[fix] remove unused comment

2024-03-25 12:00:57 +08:00 · 2024-03-25 12:00:57 +08:00 · ff4998c6f3
parent 9fe61b4475
commit ff4998c6f3
2 changed files with 2 additions and 14 deletions
--- a/colossalai/inference/config.py
+++ b/colossalai/inference/config.py
@ -127,7 +127,7 @@ class InferenceConfig:
    use_cuda_kernel: bool = False

    # cuda_graph
-    use_cuda_graph: bool = False
+    use_cuda_graph: bool = False  # NOTE only when we have the graph for specific decoding batch size can we use the cuda graph for inference
    max_context_len_to_capture: int = 512

    def __post_init__(self):
--- a/colossalai/inference/core/engine.py
+++ b/colossalai/inference/core/engine.py
@ -101,7 +101,7 @@ class InferenceEngine:
            self.capture_model(self.k_cache, self.v_cache)

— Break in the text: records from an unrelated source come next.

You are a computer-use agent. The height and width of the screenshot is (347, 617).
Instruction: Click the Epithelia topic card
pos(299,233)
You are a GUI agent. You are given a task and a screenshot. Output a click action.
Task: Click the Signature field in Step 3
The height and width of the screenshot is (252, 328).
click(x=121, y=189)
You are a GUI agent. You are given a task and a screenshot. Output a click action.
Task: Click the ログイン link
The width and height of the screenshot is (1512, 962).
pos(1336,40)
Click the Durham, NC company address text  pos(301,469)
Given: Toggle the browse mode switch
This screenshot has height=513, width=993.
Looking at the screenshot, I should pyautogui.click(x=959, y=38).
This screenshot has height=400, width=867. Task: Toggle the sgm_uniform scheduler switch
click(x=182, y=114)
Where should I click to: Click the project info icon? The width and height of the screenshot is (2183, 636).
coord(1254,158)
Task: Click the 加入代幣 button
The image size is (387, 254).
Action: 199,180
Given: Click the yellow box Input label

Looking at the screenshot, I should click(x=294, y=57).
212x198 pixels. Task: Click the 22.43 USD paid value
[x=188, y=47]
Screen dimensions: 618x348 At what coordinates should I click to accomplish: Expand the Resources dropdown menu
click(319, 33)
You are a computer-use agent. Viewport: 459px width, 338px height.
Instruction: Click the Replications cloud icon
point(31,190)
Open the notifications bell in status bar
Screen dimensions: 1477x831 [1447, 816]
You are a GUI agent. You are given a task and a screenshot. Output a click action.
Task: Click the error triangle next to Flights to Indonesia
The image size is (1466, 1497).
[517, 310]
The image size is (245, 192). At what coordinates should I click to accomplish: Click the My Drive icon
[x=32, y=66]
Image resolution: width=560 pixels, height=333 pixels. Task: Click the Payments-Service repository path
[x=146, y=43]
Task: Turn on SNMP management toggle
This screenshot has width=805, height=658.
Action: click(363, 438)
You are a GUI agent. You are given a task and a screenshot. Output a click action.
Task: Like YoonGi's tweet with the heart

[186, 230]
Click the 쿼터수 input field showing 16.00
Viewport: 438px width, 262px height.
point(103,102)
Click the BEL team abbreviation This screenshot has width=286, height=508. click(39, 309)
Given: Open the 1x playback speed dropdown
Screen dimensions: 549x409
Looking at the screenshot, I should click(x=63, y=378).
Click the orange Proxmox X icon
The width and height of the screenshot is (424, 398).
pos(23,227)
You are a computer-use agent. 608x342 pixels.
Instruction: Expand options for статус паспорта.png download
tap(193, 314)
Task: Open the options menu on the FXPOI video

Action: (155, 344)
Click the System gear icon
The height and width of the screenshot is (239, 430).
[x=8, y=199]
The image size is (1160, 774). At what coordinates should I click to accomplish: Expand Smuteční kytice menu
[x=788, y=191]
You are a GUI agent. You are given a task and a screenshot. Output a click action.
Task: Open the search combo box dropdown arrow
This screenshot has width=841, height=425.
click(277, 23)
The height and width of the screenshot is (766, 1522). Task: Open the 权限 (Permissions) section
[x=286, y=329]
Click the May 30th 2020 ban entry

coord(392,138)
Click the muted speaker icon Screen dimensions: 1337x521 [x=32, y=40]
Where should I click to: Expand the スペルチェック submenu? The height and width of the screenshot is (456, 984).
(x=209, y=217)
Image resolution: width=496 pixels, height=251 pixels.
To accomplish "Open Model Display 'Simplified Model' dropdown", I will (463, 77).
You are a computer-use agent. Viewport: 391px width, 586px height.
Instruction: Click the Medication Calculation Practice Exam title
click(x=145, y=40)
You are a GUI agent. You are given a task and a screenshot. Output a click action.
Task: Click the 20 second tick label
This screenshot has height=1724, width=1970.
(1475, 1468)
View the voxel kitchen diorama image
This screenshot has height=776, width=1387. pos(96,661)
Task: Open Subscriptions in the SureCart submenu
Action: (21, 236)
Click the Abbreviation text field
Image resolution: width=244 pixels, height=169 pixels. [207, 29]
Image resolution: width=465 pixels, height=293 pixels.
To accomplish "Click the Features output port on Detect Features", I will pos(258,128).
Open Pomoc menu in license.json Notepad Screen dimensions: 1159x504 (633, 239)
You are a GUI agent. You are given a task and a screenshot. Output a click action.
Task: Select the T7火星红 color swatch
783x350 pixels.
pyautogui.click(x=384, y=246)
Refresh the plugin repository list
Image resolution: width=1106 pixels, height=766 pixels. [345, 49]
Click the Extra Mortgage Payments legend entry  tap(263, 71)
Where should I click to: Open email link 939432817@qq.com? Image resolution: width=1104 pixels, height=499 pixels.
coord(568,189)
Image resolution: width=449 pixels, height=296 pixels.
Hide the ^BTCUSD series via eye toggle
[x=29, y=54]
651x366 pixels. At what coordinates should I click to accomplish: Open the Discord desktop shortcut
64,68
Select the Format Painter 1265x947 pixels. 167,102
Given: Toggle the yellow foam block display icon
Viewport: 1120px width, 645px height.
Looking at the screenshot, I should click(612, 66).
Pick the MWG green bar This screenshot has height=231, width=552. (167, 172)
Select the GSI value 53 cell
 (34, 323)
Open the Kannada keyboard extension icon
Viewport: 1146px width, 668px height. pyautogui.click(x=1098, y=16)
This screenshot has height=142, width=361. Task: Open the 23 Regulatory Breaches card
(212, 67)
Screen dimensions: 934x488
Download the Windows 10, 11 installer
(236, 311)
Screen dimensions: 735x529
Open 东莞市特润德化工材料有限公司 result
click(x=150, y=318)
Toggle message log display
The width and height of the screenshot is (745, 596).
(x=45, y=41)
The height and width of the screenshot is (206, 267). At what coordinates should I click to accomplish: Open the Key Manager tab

    @torch.inference_mode()
-    def capture_model(self, k_cache: torch.Tensor, v_cache: torch.Tensor):
+    def capture_model(self, k_cache: List[torch.Tensor], v_cache: List[torch.Tensor]):
        assert self.use_cuda_graph, "please turn on the cuda graph"

        if self.verbose:
@ -395,13 +395,6 @@ class InferenceEngine:
            head_dim=batch.head_dim,
        )

-        # if not batch.is_prompts:
-        #     self.logger.info(f"decoding")
-        #     self.logger.info(f"input metadata is: {input_meta_data}")
-        # else:
-        #     self.logger.info(f"prefill")
-        #     self.logger.info(f"input metadata is: {input_meta_data}")
-
        return input_ids, output_tensor, input_meta_data

    def step(self) -> List[str]:
@ -423,17 +416,12 @@ class InferenceEngine:

        if input_meta_data.use_cuda_graph:
            model_executable = self.graph_runners[input_meta_data.batch_size]
-            # self.logger.info("run cuda graph")
        else:
            model_executable = self.model
-            # self.logger.info("run original model")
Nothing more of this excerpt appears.